Senate Dems defy House with no-cuts budget

Senate Democrats proposed a short-term budget on Tuesday that would keep federal spending at current levels, setting up a showdown with House Republicans that increases the possibility of a government shutdown as the GOP presses ahead with plans for steep budget cuts. “Right now we are seeing a high-stakes game of chicken being played out by Republicans in the House and Democrats in the Senate,” Brian Darling, director of government relations at the Heritage Foundation, a conservative think tank, told The Washington Examiner.

Government funding runs out on March 4, when a stopgap spending measure is set to expire. Congress does not return to session until Feb. 28, leaving just five days for the two parties to work out a deal.

Right now, the two sides couldn’t be further apart.

Democrats stepped up the political pressure on House Republicans Tuesday, accusing the GOP of rejecting an offer to negotiate a compromise budget as the deadline approaches. Democrats have proposed a 30-day budget at current spending levels, which they say would give them time to negotiate a long-term plan in which they would be willing to negotiate cuts.

“They are refusing to come to the table at all,” Senate Majority Leader Harry Reid, D-Nev., told reporters on Tuesday.

Sen. Charles Schumer, D-N.Y. called the offer “an olive branch” for Republicans, though he declined to name specific cuts his party would be willing to make.

Republicans say the Democrats are the ones refusing to negotiate and accused them of playing political games by proposing a short-term plan that does not include any cuts.

House Republicans voted in the predawn hours on Saturday to pass a budget funding the final seven months of the fiscal year that slashes $61.5 billion in spending. House Speaker John Boehner, R-Ohio, warned that if the Senate does not accept their legislation, they would not take up any shorter, stopgap spending measure without including cuts.

According to GOP sources, Republicans in the House are considering a short-term measure that would last a few weeks and would include cuts proportional to those included in the longer-term spending plan the GOP passed on Saturday.

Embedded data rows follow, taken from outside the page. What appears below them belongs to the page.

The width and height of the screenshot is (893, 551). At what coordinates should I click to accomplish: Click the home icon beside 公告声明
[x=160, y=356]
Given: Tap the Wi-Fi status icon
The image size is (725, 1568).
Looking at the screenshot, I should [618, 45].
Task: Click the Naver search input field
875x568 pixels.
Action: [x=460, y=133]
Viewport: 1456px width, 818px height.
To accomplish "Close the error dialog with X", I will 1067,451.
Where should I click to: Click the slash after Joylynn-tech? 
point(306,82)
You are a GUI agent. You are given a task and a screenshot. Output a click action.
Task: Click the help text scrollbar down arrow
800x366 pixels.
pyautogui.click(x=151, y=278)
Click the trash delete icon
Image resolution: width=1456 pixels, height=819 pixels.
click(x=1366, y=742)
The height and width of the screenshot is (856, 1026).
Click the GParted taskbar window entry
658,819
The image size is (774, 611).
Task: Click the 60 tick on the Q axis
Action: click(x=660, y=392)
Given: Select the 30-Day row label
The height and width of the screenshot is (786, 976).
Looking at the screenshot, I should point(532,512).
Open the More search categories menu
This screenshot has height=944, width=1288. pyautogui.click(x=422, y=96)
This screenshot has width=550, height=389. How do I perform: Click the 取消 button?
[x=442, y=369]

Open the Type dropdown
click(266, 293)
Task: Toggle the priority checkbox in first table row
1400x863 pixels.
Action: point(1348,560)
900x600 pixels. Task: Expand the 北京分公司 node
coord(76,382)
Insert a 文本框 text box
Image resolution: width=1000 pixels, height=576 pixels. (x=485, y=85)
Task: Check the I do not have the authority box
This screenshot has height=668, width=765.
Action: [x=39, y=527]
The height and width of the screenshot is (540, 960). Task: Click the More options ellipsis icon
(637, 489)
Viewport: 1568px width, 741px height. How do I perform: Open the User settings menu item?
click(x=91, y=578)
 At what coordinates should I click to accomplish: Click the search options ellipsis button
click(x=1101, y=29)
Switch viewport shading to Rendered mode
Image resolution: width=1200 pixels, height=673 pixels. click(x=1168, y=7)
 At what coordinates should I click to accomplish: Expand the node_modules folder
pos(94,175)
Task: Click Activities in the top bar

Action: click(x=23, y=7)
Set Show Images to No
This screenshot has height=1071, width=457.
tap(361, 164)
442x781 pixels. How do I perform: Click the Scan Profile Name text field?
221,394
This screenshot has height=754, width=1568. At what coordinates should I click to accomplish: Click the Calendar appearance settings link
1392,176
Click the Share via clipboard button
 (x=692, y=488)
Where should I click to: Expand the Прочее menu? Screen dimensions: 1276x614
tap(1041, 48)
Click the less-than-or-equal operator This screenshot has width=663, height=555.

“Republicans are happy to talk about how we can listen to the American people and cut government spending,” Boehner spokesman Michael Steel told The Examiner. “Sens. Reid and Schumer are insisting that we can’t cut one penny — and that’s just indefensible.”

Republicans have little choice but to push forward on reductions after promising during the 2010 campaign that they would cut $100 billion in spending this year. With just seven months left in the fiscal year, the party is running out of budget time to reach that goal.

Schumer on Tuesday warned Republicans against a repeat of 1995, when House Speaker Newt Gingrich, R-Ga., was largely blamed for a government shutdown that caused political damage to the GOP.

Schumer said he believes Boehner “is being misled and pushed around by conservative freshmen who don’t remember what happened in 1995.”